READING PASSAGE section start

The notice shall include at least the following:

  • The approximate date of the breach;
  • Type of PI included in the breach;
  • The toll-free telephone numbers and addresses of the three largest credit reporting agencies; and
  • The toll-free number, address, and website for the FTC or any federal agency that assists consumers with identity theft matters.

For online account credentials. If the breach involves only online account credentials and no other PI, the Entity may comply with this section by providing the notification in an electronic or other form that directs the individual whose PI has been breached to promptly change their password and security question or answer, as applicable, or to take other steps that are appropriate to protect the online account and all other online accounts for which the individual uses the same username and email address and password or security question or answer.

For email account credentials. For the breach of credentials to an email account furnished by the Entity, the Entity may comply with this section by providing notification by another method described in this subsection or by providing clear and conspicuous notification delivered to the individual online when connected to the online account from an IP address or online location from which the Entity knows the individual customarily accesses the account. The Entity satisfies the notification requirement with regard to the individual’s account with the person by requiring the individual to reset their password or security question and answer for that account, if the person also notifies the individual to change the same password or security question and answer for all other online accounts for which the individual uses the same username or email address and password or security question or answer.

Substitute Notice Available. If the Entity can demonstrate that the cost of providing notice will exceed $50,000 or that the affected class of persons to be notified exceeds 100,000, or the Entity does not have sufficient contact information. Substitute notice shall consist of all of the following:

  • A written letter to the attorney general that demonstrates the facts necessary for substitute notice;
  • Conspicuous posting of the notice on the website of the Entity, if the Entity maintains one.

Exception: Compliance with Other Laws.

  • Primary Regulator. Notification pursuant to laws, rules, regulations, guidance, or guidelines established by an Entity’s primary or functional state regulator is sufficient for compliance.

READING PASSAGE section end
DATASET ENTRIES section start

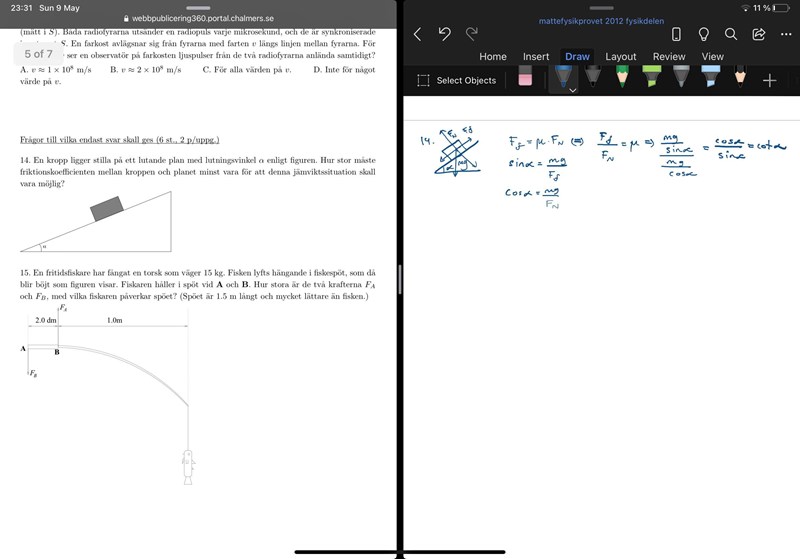Image resolution: width=800 pixels, height=559 pixels.
Task: Click the document title mattefysikprovet 2012
Action: [x=601, y=20]
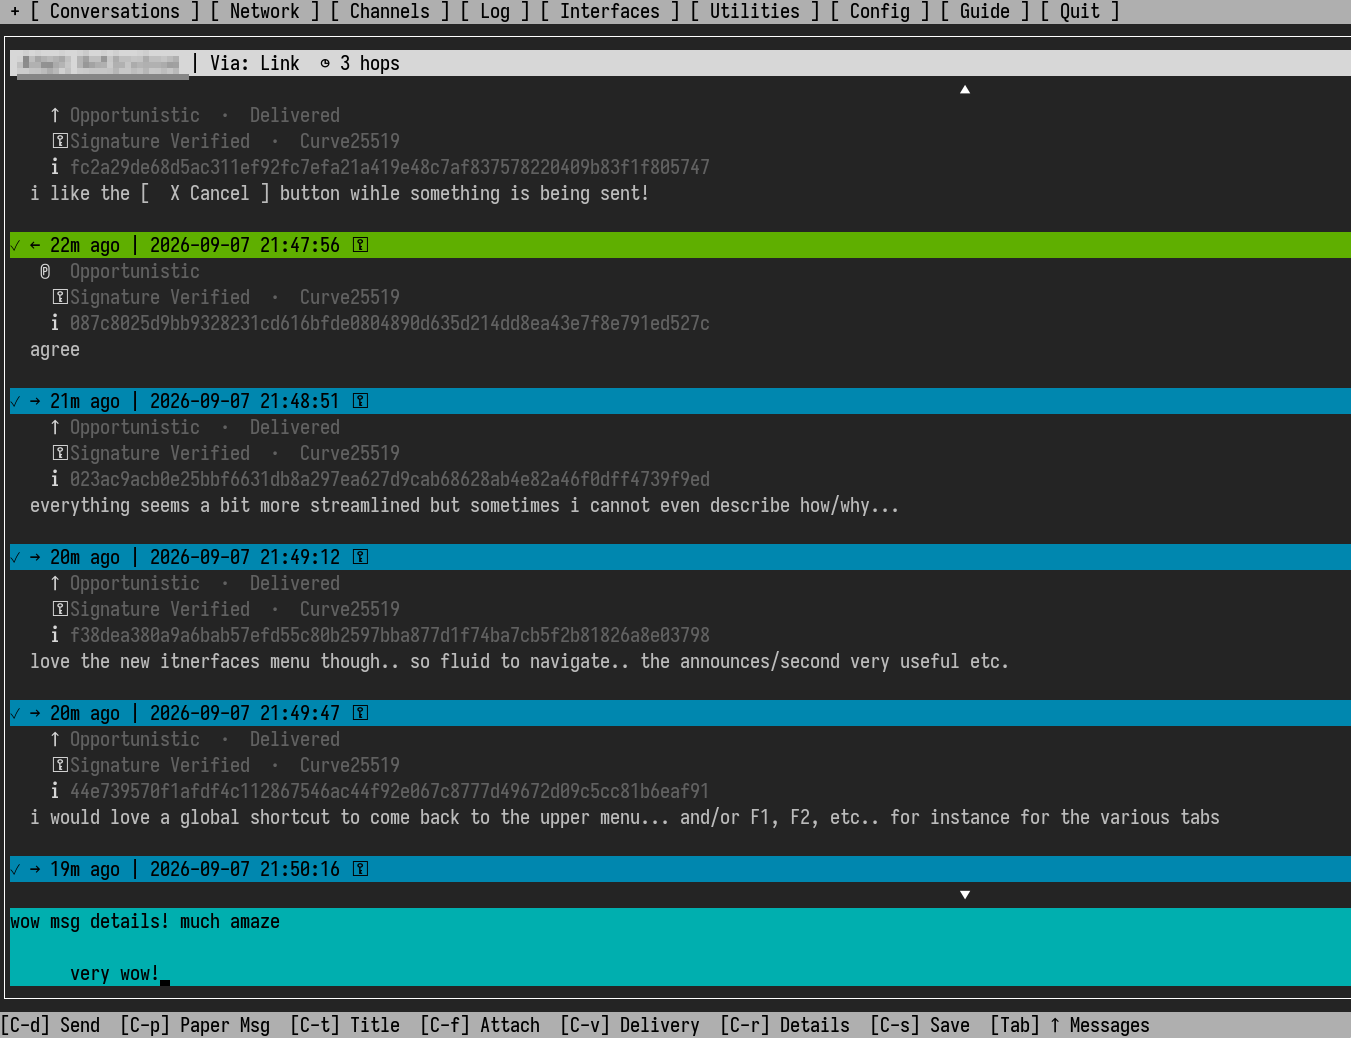Click the key icon on 21:48:51 message header
This screenshot has height=1038, width=1351.
[361, 401]
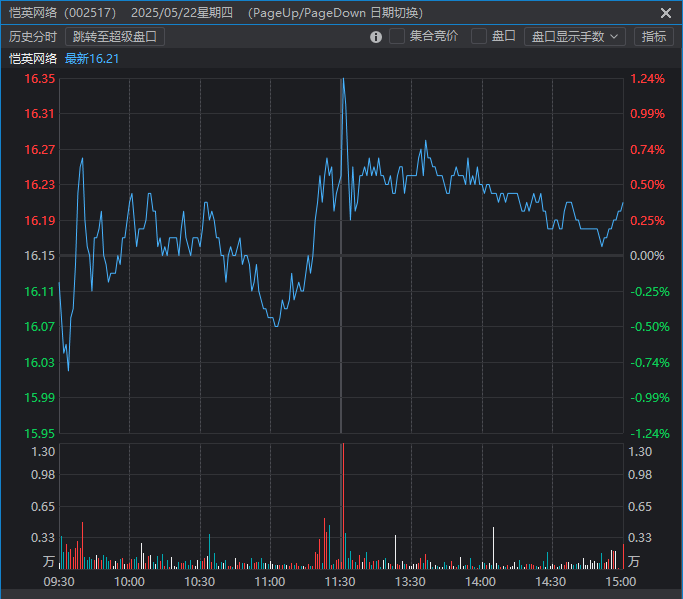
Task: Click the 14:00 time label on axis
Action: click(481, 581)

DATASET ENTRIES section end

**PROBLEMS TO SOLVE:**
[1] Answer these questions from the breach notification text.
(a) Whose toll-free number, address, and website must the notice include?
(b) If a breach involves only online account credentials and no other PI, what must the notification direct the individual to promptly change?
(c) Under the "Primary Regulator" exception, who must have established the laws, rules, regulations, guidance, or guidelines for notification under them to count as sufficient for compliance?
[2] Continue the breach notification text from the end of the "Primary Regulator" exception.

**ANSWERS TO THE TASKS:**
[1]
(a) The FTC or any federal agency that assists consumers with identity theft matters.
(b) Their password and security question or answer, as applicable.
(c) The Entity's primary or functional state regulator.

[2]
  • Gramm-Leach-Bliley Act. The provisions of this statute shall not apply to any Entity who is subject to the provisions of Title V of the Gramm-Leach-Bliley Act.
  • HIPAA-Covered Entities. The provisions of the statute do not apply to a covered entity or business associate as defined under the Health Insurance Portability and Accountability Act of 1996 (HIPAA) or a charitable fund-raising foundation or nonprofit corporation whose primary purpose is to support a specified covered entity, if they comply with applicable provisions of HIPAA.
  • Own Notification Policy. Any Entity that maintains its own notification procedures as part of an information security policy for the treatment of PI and is otherwise consistent with the timing requirements of the statute shall be deemed to be in compliance with the notification requirements of the statute if the Entity notifies affected persons in accordance with its policies.

Other Key Provisions:

  • Delay for Law Enforcement. Notice may be delayed if a law enforcement agency determines that the notice will impede a criminal investigation. Notice required by the statute must be made within 45 days after the law enforcement agency determines that notification will no longer impede the investigation.
  • Attorney General Enforcement. A knowing and willful violation of this section is an unlawful practice pursuant to ARS 44-1522. The Attorney General may impose a civil penalty for a violation of this article not to exceed the lesser of $10,000 per affected individual or the total amount of economic loss sustained by affected individuals, but the maximum civil penalty from a breach or series of related breaches may not exceed $500,000.